PAGE EXCERPT:
──────────
In DSS, data analysts manipulate and interact with datasets, in projects.
Within a project, there are two distinct parts:
- The Lab
- The Flow
The Lab is where you experiment, iterate, analyze, explore.
Work done in the lab is "not in production". It is iterative work by nature, representative of the exploration part of the work of a data scientist.
DSS offers two kinds of environments to work in the Lab:
- Visual analysis, a viual workspace where you can interactively prepare your data, visualize it and create machine learning models
- Code-based notebooks, for exploration and analysis of your data using Python, R, SQL, Hive or Impala.
Starting work in the Lab
To work in the Lab, click on the "Lab" button. The Lab button is available:
- From the explore screen of a dataset
- From the Flow, when you click on a dataset: the Lab button appears in the Actions sidebar
- From the Flow, when you right-click on a dataset: the Lab button appears in the contextual menu
The Lab window opens
You can then either start a new visual analysis, a new code-based or notebook, or go back to an already-created element.
The Visual analysis is the main workspace for visual work in the Lab. It has three main functions:
Interactive data preparation, to prepare, clean, and enrich your data. For more information, see our Quickstart on data preparation
Data visualization, based directly on the prepared data.
──────────
RECORDED DATA:
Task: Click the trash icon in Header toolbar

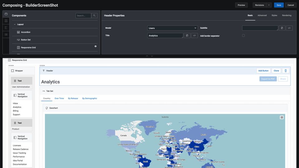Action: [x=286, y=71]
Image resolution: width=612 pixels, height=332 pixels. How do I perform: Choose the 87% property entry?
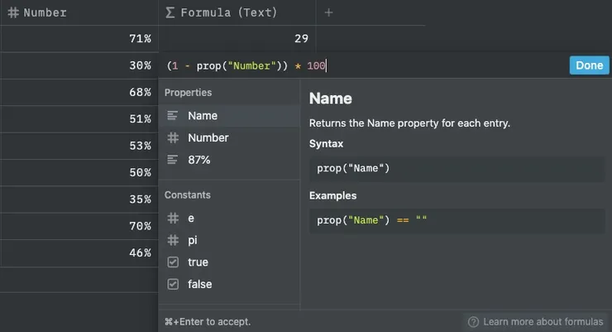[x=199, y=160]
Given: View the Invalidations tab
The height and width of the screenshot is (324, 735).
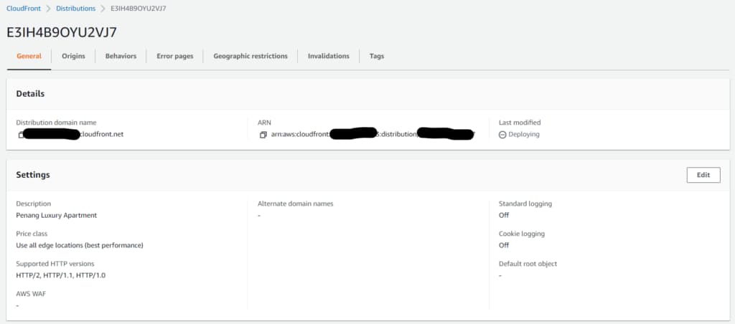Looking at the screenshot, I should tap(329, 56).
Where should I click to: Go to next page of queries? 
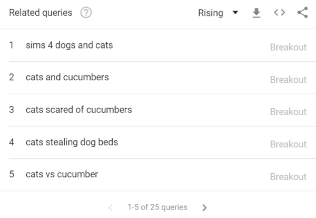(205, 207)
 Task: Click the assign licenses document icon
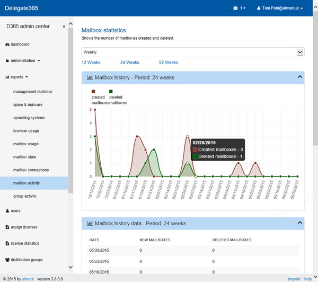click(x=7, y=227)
──────────
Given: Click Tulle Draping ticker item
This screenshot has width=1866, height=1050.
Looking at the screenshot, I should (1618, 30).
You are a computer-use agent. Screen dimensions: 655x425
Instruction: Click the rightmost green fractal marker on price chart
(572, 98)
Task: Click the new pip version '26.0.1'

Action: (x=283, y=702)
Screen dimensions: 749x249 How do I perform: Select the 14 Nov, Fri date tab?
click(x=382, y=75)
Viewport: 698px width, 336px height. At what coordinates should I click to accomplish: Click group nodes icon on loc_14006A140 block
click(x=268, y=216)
──────────
TASK INSTRUCTIONS:
1. In the page on the Lab in DSS, which languages do code-based notebooks support?
2. Pick up the page on the Lab in DSS after its final sentence and write the next part.

OUTPUTS:
1. Python, R, SQL, Hive and Impala.

2.
Training Machine Learning models, based directly on the prepared data. For more information, see our Quickstart on machine learning
Code notebooks let you explore and analyze your datasets through interactive code environments
Python and R
Python and R support is provided via an integrated Jupyter Notebook within DSS.
In DSS, the persistent data manipulations (cleansing, aggregation, joining, etc) are performed within recipes which take datasets as inputs and outputs.
The lineage of a dataset (or a model) is thus defined by the inputs and outputs of its ancestors recipes. The overall view of the dependency structure of a project is accessible in the Flow tab:
The knowledge of these dependencies helps the DSS engine to minimize the amount of data processes to be launched when (re)building a dataset.
The Flow can be considered as everything which is "in production", "active" in DSS, compared to the "experimentation" in the Lab.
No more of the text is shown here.